In principle, lmsder could be modified to solve the normal equations
also, however the lmsder algorithm is rather complex and I haven't taken
the time to fully understand it. And of course for smaller systems where
efficiency is not a big concern lmsder is more accurate and will
converge more quickly in many cases.
2) There is now direct support for weighted nonlinear least squares, via
the _wset functions. Previously, the user had to take care of weighting
themselves in their f and df evaluation functions.
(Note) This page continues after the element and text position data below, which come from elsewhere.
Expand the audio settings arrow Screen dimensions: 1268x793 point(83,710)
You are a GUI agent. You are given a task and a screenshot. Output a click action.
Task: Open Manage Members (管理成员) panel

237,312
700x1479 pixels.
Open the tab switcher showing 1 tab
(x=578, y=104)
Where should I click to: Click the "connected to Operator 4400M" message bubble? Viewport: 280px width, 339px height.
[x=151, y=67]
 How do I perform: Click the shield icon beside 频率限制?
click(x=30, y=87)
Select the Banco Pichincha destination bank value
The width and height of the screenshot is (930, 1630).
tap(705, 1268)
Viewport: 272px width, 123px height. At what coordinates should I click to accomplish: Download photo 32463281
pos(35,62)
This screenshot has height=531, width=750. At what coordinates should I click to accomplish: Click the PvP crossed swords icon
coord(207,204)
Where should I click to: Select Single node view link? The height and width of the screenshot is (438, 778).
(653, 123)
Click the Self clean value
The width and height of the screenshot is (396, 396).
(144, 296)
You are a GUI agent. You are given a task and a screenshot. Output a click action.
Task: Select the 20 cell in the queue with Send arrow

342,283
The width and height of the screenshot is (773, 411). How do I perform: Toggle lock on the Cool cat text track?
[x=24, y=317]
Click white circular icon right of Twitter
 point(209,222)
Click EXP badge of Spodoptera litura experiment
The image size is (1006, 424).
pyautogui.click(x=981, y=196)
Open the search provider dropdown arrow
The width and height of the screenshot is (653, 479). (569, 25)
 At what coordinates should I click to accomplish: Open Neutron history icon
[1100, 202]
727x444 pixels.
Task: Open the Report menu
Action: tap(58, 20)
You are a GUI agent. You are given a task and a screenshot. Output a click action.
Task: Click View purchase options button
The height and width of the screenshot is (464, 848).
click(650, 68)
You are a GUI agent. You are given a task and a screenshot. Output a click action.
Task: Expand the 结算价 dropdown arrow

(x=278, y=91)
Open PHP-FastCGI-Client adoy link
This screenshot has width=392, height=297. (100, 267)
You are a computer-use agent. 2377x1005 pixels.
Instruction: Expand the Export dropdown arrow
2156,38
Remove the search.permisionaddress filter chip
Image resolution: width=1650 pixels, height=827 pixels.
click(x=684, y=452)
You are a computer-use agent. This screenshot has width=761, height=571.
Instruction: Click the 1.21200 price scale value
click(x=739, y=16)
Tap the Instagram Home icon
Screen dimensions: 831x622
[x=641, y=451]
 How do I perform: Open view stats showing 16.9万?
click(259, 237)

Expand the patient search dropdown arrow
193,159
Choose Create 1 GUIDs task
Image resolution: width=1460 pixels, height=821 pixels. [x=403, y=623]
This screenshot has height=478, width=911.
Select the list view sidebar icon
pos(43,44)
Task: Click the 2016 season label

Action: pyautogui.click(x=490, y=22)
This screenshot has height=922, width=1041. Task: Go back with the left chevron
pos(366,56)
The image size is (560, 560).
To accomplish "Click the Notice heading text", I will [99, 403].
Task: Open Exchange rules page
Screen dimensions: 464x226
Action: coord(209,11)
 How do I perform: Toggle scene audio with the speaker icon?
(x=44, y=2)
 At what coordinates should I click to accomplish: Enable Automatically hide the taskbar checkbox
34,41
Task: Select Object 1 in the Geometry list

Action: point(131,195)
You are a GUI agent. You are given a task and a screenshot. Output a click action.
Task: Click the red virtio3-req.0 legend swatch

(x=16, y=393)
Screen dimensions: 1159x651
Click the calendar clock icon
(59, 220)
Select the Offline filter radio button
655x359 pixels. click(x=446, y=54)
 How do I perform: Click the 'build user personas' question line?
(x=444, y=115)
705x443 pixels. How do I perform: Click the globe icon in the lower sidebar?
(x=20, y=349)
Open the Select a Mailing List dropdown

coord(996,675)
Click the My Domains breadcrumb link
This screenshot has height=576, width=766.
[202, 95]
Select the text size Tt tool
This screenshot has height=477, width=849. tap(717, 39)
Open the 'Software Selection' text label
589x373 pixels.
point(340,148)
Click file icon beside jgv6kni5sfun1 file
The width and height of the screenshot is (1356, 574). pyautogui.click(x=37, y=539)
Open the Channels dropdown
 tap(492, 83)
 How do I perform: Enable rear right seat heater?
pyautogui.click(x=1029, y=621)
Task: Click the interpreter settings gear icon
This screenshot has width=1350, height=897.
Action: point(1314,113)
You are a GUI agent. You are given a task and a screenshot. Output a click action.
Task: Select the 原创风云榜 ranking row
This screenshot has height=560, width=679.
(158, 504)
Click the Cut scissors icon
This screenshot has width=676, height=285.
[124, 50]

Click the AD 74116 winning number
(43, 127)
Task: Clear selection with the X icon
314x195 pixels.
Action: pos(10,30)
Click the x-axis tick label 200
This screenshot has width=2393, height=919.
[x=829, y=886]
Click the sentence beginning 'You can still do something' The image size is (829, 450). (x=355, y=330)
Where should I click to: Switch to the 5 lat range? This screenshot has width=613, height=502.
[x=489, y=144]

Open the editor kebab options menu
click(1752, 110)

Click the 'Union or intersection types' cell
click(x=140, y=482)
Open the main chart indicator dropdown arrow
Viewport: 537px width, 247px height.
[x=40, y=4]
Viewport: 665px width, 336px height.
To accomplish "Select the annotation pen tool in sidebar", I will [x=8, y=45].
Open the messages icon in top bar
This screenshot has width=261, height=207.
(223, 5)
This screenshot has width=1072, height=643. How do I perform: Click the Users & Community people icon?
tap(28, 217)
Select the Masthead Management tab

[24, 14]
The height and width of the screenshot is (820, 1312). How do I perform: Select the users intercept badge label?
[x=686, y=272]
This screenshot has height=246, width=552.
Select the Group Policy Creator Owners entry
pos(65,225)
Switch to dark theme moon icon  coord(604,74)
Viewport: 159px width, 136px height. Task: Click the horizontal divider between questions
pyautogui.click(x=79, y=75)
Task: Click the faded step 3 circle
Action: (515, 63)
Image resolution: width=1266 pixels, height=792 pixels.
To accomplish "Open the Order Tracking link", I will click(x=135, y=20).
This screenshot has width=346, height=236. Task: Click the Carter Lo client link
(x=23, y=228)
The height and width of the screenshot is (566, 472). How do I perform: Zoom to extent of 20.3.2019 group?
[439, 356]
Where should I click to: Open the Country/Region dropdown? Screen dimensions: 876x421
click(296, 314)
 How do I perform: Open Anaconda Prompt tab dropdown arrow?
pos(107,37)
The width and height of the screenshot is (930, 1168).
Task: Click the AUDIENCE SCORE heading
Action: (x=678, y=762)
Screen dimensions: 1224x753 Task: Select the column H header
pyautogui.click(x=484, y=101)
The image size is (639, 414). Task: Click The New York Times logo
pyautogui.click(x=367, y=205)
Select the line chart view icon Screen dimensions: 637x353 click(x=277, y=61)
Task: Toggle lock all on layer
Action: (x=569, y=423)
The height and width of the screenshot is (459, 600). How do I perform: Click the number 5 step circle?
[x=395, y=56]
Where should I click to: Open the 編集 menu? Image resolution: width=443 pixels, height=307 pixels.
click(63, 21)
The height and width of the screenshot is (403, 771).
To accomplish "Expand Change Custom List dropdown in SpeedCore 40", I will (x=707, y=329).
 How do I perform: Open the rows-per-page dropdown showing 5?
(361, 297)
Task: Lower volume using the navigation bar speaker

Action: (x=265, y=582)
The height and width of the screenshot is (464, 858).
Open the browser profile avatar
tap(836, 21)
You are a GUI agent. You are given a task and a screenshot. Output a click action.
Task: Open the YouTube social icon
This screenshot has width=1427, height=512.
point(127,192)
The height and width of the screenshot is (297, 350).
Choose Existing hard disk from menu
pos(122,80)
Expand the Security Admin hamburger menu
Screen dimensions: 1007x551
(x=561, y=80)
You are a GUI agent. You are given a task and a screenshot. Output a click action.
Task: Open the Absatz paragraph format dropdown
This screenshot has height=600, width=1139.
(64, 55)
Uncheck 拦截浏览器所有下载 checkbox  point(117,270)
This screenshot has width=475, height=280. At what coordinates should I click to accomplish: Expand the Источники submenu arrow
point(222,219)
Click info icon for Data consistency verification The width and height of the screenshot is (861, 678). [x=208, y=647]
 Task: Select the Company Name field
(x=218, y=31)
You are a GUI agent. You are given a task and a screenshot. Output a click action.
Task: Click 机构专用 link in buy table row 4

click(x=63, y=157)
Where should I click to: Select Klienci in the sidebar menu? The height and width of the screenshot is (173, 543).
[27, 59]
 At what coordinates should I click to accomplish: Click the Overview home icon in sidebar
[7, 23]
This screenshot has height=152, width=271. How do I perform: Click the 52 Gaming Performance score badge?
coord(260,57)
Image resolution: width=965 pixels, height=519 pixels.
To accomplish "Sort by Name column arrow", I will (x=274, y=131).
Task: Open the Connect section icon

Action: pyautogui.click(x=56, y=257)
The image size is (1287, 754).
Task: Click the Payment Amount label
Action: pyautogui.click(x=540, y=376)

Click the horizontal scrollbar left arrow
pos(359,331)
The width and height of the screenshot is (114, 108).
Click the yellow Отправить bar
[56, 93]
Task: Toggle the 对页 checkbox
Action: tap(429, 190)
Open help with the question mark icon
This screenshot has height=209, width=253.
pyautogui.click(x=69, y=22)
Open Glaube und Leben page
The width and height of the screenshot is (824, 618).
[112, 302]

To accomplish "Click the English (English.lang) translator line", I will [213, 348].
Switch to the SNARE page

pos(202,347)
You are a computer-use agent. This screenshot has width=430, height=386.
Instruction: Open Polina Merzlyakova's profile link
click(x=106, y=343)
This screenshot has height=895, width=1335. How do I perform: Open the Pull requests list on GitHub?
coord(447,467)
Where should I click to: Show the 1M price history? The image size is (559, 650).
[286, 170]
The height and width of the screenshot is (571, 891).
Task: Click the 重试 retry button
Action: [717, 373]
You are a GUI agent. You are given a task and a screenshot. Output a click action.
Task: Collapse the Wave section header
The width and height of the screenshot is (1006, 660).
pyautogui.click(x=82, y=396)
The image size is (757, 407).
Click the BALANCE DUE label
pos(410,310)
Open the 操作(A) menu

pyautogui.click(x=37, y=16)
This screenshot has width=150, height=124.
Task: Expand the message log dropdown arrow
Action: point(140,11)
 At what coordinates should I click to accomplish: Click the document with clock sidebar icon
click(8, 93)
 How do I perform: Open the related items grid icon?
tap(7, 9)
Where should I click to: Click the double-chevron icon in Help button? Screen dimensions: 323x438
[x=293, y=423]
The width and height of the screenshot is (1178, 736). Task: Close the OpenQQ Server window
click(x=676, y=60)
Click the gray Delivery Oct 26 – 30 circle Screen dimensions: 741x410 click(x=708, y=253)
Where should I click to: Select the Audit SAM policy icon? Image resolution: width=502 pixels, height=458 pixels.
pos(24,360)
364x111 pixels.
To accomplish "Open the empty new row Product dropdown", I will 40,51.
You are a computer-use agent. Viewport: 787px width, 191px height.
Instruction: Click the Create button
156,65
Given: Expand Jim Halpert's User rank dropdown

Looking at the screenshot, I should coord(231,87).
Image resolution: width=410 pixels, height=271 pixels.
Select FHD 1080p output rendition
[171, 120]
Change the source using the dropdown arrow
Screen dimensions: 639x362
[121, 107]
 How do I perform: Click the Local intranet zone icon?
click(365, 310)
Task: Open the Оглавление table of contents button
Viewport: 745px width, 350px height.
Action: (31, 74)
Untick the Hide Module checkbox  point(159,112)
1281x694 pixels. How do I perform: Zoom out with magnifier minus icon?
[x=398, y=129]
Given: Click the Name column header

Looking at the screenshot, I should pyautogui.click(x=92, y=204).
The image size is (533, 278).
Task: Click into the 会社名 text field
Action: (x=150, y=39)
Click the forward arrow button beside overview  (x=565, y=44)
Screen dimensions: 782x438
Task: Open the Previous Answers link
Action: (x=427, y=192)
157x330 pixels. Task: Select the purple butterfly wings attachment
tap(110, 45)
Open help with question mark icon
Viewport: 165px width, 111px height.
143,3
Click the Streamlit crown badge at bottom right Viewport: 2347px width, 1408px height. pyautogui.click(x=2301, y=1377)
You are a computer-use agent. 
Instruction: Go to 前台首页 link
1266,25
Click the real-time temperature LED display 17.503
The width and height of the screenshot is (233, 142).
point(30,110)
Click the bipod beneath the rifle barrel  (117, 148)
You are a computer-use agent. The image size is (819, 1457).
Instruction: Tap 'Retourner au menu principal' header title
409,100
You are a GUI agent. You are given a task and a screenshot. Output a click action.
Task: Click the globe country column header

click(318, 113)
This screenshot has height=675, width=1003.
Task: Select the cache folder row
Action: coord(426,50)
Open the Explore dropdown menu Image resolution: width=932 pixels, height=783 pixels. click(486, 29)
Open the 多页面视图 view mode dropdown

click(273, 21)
3) There is a new interface fdfridge for adding ridge regularization to
nonlinear least squares problems.
4) There is now an extensive test suite for the nonlinear least squares
module. Previously there existed 3 tests and now there are around 40.
These tests helped to identify a bug in the scaling procedure of lmsder,
and they also demonstrate that lmsder is an extremely robust
implementation. There were some questions about this on the mailing list
and bug tracker (ie: switching to the ALGLIB or levmar algorithms).
Levmar is now implemented as the lmniel solver for big systems, but I
can't find any reason to doubt the quality of the lmsder solver; it
converges on many of the test suite problems which levmar/lmniel cannot.